Thursday, 16 October 2025

The Emperor of Wine

 

        Edinburgh Central Library is in the heart of the city’s Old Town, a tourist mecca. A stone’s throw from the entrance, visitors will see a mass of scaffolding, behind which a hotel has been hidden for years. It is an embarrassment to this once handsome capital city, but nobody seems to want to do anything about it.



        I went to the Central Library not to see this eyesore, but to read The Wines of the Rhône Valley and Provence, by Robert Parker, the ‘Emperor of Wine’. The book was published a long time ago, in 1987, and is for reference only. It took me back to my student days, when I whiled away hours reading texts which were far less interesting.
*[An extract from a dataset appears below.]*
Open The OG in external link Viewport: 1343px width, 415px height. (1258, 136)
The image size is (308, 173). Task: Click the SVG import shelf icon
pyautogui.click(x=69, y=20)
        It may legitimately be asked why I bothered. Well, I wanted something to write about and I’m very keen on wines from the Rhône Valley. I was curious to discover what this legendary wine critic had to say about one of my favourite regions.

        I quickly discovered that Robert Parker was a really excellent writer. I don’t think I’d ever read that about him. He is still famous for having a profound influence on wine styles before the Millennium, owing to his preference for very ripe, full-bodied wines, but his talents as a writer seem to have been forgotten.  

        I found myself laughing at his turn of phrase in that silent room around the corner from Edinburgh’s Royal Mile. Gigondas ‘seems to have as many dogs and cats as human inhabitants’, he wrote. Now of course a famous appellation, ‘Gigondas does not have a distinguished history’. Hence the fact that ‘all the growers and négociants seem to relish’ its previous incarnation as a ‘booster wine’ for red Burgundy.

        He was not a fan of the wine villages in the département of the Drôme in the southern Rhône, which he described as ‘one-horse towns’. As for Vinsobres, which is these days considered a source of some excellent red wines, its name ‘seems a contradiction in itself (“sober wine”)’. The eastern side of the river in the southern Rhône, an area of ‘sun-scorched, lazy hill towns’ and ‘spectacular vistas’, was ‘studded with…red-faced vignerons offering a free taste of their wines’.



        For someone with such a famous palate, I found some of Parker’s comments about grapes and wines puzzling. The white grape Bourboulenc, he wrote, ‘offers plenty of body’. I don’t think I’ve ever heard that. On the contrary, I thought it was more famous for having acidity, making it a rarity in the southern Rhône. I’d always believed that Grenache Blanc, another white grape, was rather neutral. ‘Deeply fruity’ was Parker’s assessment, however. As for the rosés of Gigondas, these were ‘light, vibrant, fresh, underrated’, in his view. Admittedly, my tasting experience is limited, but the ones I tried were flabby and alcoholic.

        Parker’s tasting notes were surprising, to say the least. One of the aromas of the white grape Roussanne was ‘coffee’, in his estimation. I did a double-take when I read that. Likewise, I raised my eyebrows when I saw that one of the ‘telltale aromas’ of the red grape Mourvèdre was ‘tree bark’. His assertion that the ‘best’ examples of Grenache had an aroma of ‘roasted peanuts’ also had me scratching my head. Either I haven’t tasted enough or Robert Parker had an eccentric palate.

        I didn’t read all of it, but I enjoyed Robert Parker’s book very much. I’d say that he was a far more gifted and entertaining writer than the vast majority of people writing about wine now. Nor was he afraid of acknowledging his limitations. ‘Frankly, I have no idea what this grape tastes like’, he wrote of Picpoul. Now that’s hard to imagine.